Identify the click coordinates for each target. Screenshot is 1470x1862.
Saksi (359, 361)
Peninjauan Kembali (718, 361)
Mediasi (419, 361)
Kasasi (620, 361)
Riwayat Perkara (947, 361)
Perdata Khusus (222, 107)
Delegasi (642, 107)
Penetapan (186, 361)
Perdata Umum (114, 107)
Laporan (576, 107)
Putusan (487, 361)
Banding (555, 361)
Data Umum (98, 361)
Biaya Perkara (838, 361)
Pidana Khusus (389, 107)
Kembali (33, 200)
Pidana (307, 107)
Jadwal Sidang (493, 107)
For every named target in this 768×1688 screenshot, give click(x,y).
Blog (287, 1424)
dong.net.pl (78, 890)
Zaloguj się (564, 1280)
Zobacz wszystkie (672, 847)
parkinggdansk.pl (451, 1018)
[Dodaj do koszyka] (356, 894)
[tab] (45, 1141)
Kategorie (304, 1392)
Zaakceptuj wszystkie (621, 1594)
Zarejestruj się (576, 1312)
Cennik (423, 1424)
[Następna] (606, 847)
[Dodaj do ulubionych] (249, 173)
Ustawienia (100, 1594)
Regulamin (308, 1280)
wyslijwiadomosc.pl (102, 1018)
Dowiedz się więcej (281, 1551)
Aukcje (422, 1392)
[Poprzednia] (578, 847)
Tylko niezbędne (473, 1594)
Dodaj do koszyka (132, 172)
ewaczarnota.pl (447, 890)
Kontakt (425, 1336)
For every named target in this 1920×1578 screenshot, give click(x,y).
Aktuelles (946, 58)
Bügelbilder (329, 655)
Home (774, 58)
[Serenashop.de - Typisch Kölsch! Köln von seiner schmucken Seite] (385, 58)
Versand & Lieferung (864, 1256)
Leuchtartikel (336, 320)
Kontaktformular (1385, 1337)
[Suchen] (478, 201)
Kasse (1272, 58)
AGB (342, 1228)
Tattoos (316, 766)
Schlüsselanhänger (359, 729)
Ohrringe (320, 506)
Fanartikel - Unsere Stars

-- What you have to do --
Emit, unaltered, the lines from the top of the listing down through the line that holds "wyslijwiadomosc.pl (102, 1018)"; emit nothing else.

-- Your solution --
Identify the click coordinates for each target. Screenshot is 1470x1862.
Saksi (359, 361)
Peninjauan Kembali (718, 361)
Mediasi (419, 361)
Kasasi (620, 361)
Riwayat Perkara (947, 361)
Perdata Khusus (222, 107)
Delegasi (642, 107)
Penetapan (186, 361)
Perdata Umum (114, 107)
Laporan (576, 107)
Putusan (487, 361)
Banding (555, 361)
Data Umum (98, 361)
Biaya Perkara (838, 361)
Pidana Khusus (389, 107)
Kembali (33, 200)
Pidana (307, 107)
Jadwal Sidang (493, 107)
For every named target in this 768×1688 screenshot, give click(x,y).
Blog (287, 1424)
dong.net.pl (78, 890)
Zaloguj się (564, 1280)
Zobacz wszystkie (672, 847)
parkinggdansk.pl (451, 1018)
[Dodaj do koszyka] (356, 894)
[tab] (45, 1141)
Kategorie (304, 1392)
Zaakceptuj wszystkie (621, 1594)
Zarejestruj się (576, 1312)
Cennik (423, 1424)
[Następna] (606, 847)
[Dodaj do ulubionych] (249, 173)
Ustawienia (100, 1594)
Regulamin (308, 1280)
wyslijwiadomosc.pl (102, 1018)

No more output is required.